Quantcast
Menu

Buy to Let

Guide to tracker mortgages

Your Mortgage
Written By:
Your Mortgage
Posted:
Updated:
09/03/2017

This type of product follows the Bank of England Base Rate or the lender’s Standard Variable Rate (SVR), plus or minus a certain percentage.

 

 

For example, if Bank Base Rate is 0.25% and you are on a two-year tracker mortgage of BBR +2%, the rate you pay will be 2.25%. However, if the Base Rate drops to 0.10%, your rate will also fall to 2.10%.

 

If your mortgage tracks your lender’s SVR it may not necessarily change in line with the Base Rate, however a Base Rate tracker is guaranteed to.

 

It is also possible to get mortgages that track other rates, such as LIBOR (London Interbank Offered Rate; the rate at which banks lend to each other), but these products are nowhere near as common.

 

Discount tracker mortgages

 

To confuse matters, you can also get discount tracker mortgages. Read about discount tracker mortgages in our discount mortgages section.

 

Lifetime tracker mortgages

 

Some mortgage lenders offer lifetime tracker mortgages, which will track the Bank Rate for the entire life of your mortgage by a guaranteed maximum percentage.
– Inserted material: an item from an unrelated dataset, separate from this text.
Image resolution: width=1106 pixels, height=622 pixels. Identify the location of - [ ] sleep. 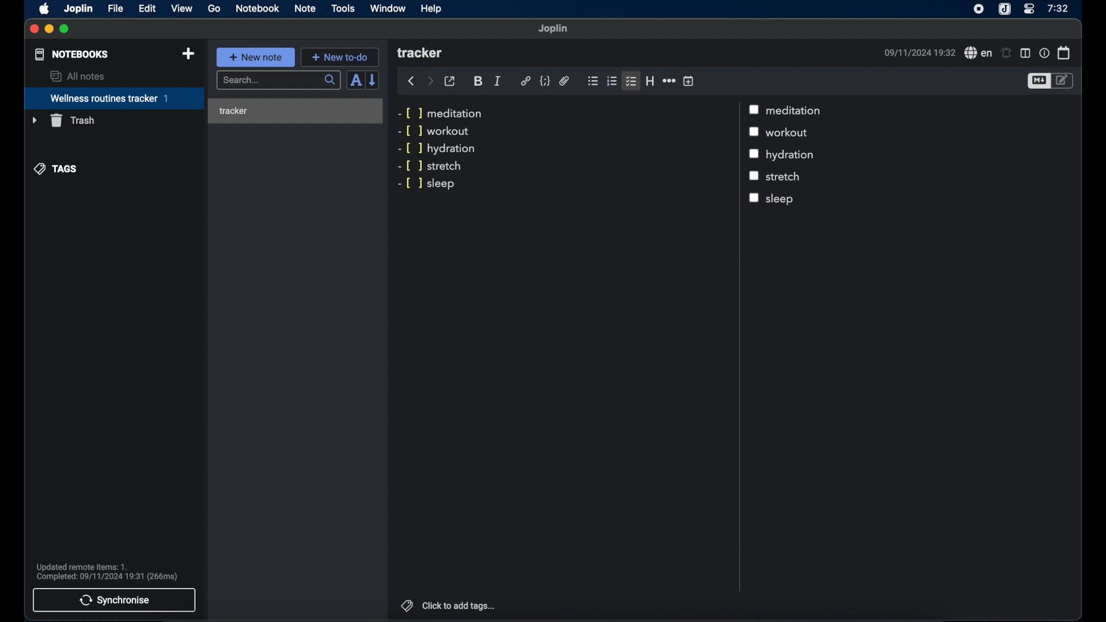
(430, 183).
So they may promise never to charge you more than 1% above Bank Rate, for example.

 

Again, lifetime tracker mortgages tend to come with relatively small fees, and with no ERCs attached.

 

Pros and cons of tracker mortgages

 

Tracker mortgages are straightforward and transparent, and some people like them because they the mortgage lender cannot influence the rate once its margin is set. The rate you pay fluctuates directly in line with the Bank Rate set by the Bank of England, rather than being attached to the lender’s own Standard Variable Rate, which it can alter whenever it chooses for commercial purposes.

 

Tracker mortgages can be simple products for lenders to design, so they tend to come with lower fees than fixed, capped or discounted rates.